Ingram Marshall: Today’s Music Tomorrow
FRANK J. OTERI: Now to enter some potentially really dark waters, let’s talk about the American orchestra and institutional structures that pose difficult obstacles to the kind of collaboration that you need to make your music come across, that so many composers need to make their music come across. You know, you send a score and if you’re one of the lucky people who gets his or her music played you get two or three rehearsals, boom, boom, boom, and your piece gets played at the beginning of a concert followed by a Brahms concerto, a Tchaikovsky symphony, and you’re out and that’s it. How can you work within that? You just did this amazing piece for orchestra that Nonesuch just put out. Of course, you were working with the American Composers Orchestra, whose reason for being is to work with American composers, so it’s not typical. But what has been your experience working with other orchestras?
INGRAM MARSHALL: Well, very little.

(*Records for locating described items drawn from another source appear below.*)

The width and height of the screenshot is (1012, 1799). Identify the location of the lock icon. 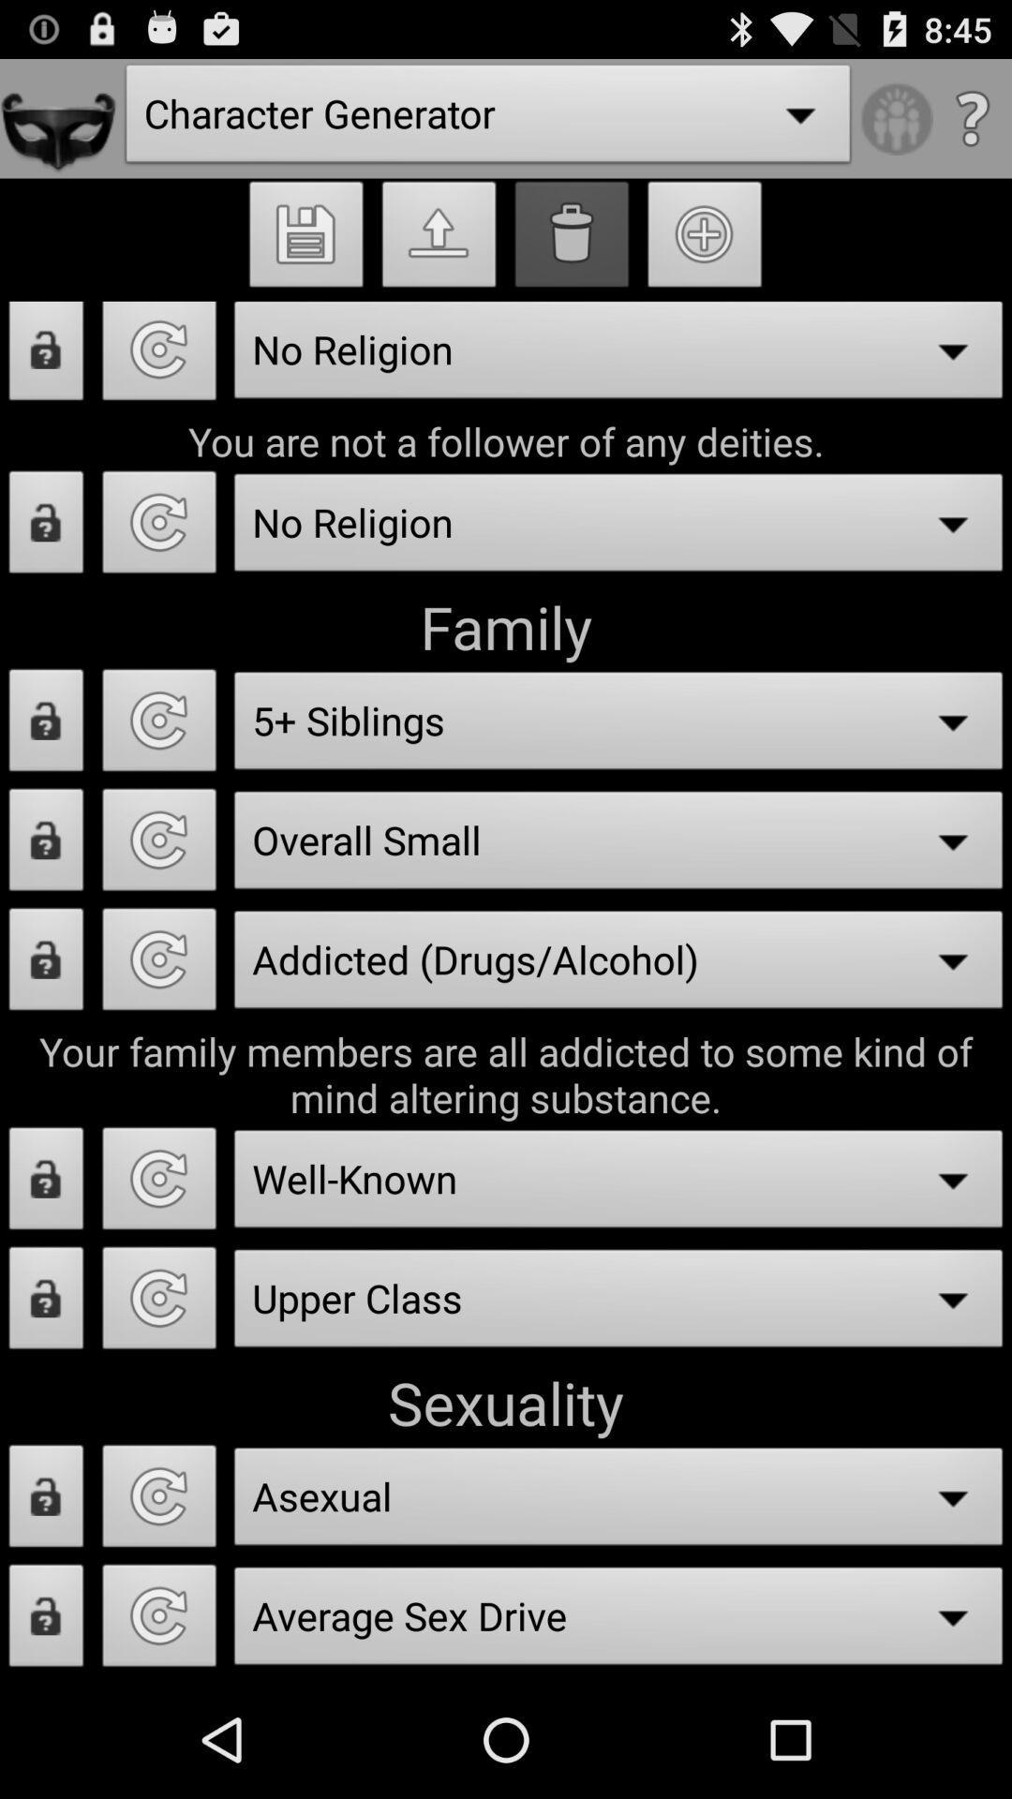
(45, 1606).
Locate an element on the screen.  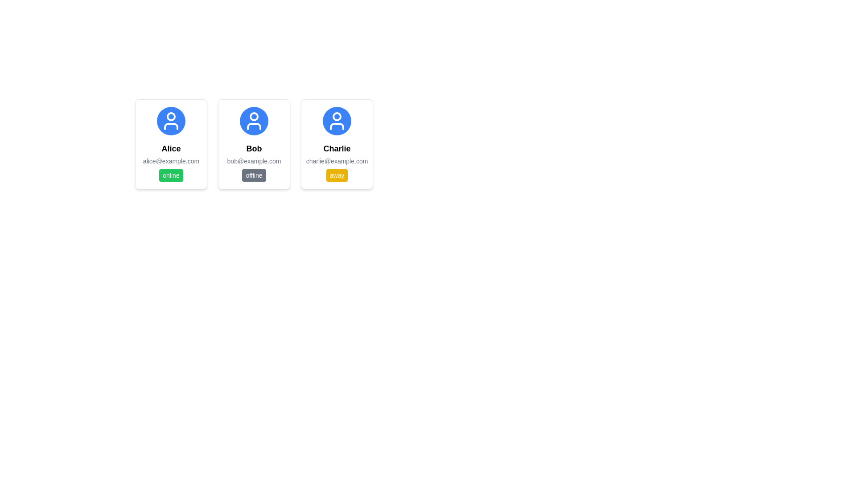
the circular blue button with a white user icon at its center, which is positioned above the text label 'Bob' is located at coordinates (254, 121).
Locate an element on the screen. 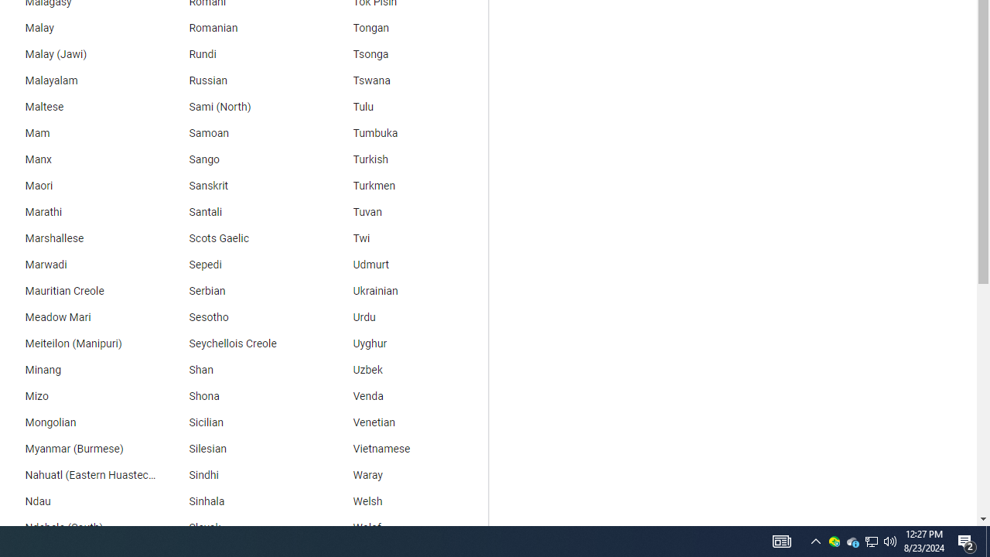 Image resolution: width=990 pixels, height=557 pixels. 'Sami (North)' is located at coordinates (240, 106).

I wrote a piece for the Oakland Symphony once in the early ’80s. I wrote a piece for the St. Louis Symphony. I wrote a piece for the L.A. Philharmonic, actually it was a chamber orchestra and then this work for the American Composers Orchestra, so only four pieces. And with the ACO, they expect something new and different. In my case, it was a piece for tape and orchestra and they wanted that and they really asked me specifically to write something with a tape part. So my strategy was to try to notate as much information as I could, using traditional notation. Not leave too much up to chance, although there were places in the score where it was kind of ambiguous on purpose, which drives some conductors crazy. You know, where I’ve a whole note with a fermata over it and it’s sort of a five to ten seconds, whatever the conductor has written in five beats, you know, they want to beat time. But that’s fine. And it worked in fact. I had several sessions with Paul Dunkel, who was the conductor and I played him the tape part and he literally rehearsed conducting the orchestra stuff over the tape part. You know, the tape part is a given, so everything has to connect to it. So in a way, once the conductor figures it all out, it’s not too hard to pull it off and it’s been performed by some other orchestras, too. So, it’s actually, I think, a pretty easy piece to play.
FRANK J. OTERI: Now did you work closely with those other orchestras that played it also?
INGRAM MARSHALL: The most recent one was in Holland, it was the Radio Symphony Orchestra in Hilversum and in that case I didn’t work too closely with the conductor. I sort of got there for the last rehearsal and it was O.K. But I would’ve preferred to have an extra session.
FRANK J. OTERI: So could this piece exist in the world without you?
INGRAM MARSHALL: Oh, yeah. Sure and when it comes to writing an orchestra piece, that’s what it’s all about. You really have to write something that can be understood and reinterpreted by other people.
FRANK J. OTERI: Well, it’s interesting. Going back 20 years again to Gradual Requiem, that’s orchestral music, too! I mean, it’s not being played by an “orchestra” but it sounds orchestral. And it feels like it was conceived orchestrally.
INGRAM MARSHALL: I never thought of that. I understand what you’re saying, some of the sonorities are kind of orchestral.
FRANK J. OTERI: The sonorities, the architecture, the vastness of it… These are qualities you hardly ever get in music with anything but an orchestra.
INGRAM MARSHALL: Well, when I write for the orchestra, I write for big masses of sound too. You know, there aren’t a lot of detailed solos happening and I’m really dealing with timbre and sonority and the next piece I’m going to write is also for tape and orchestra and boys choir. Again, I know, I’m thinking in you know, in terms of large blocks of sound. So, maybe I’m thinking electronically when I write for orchestra.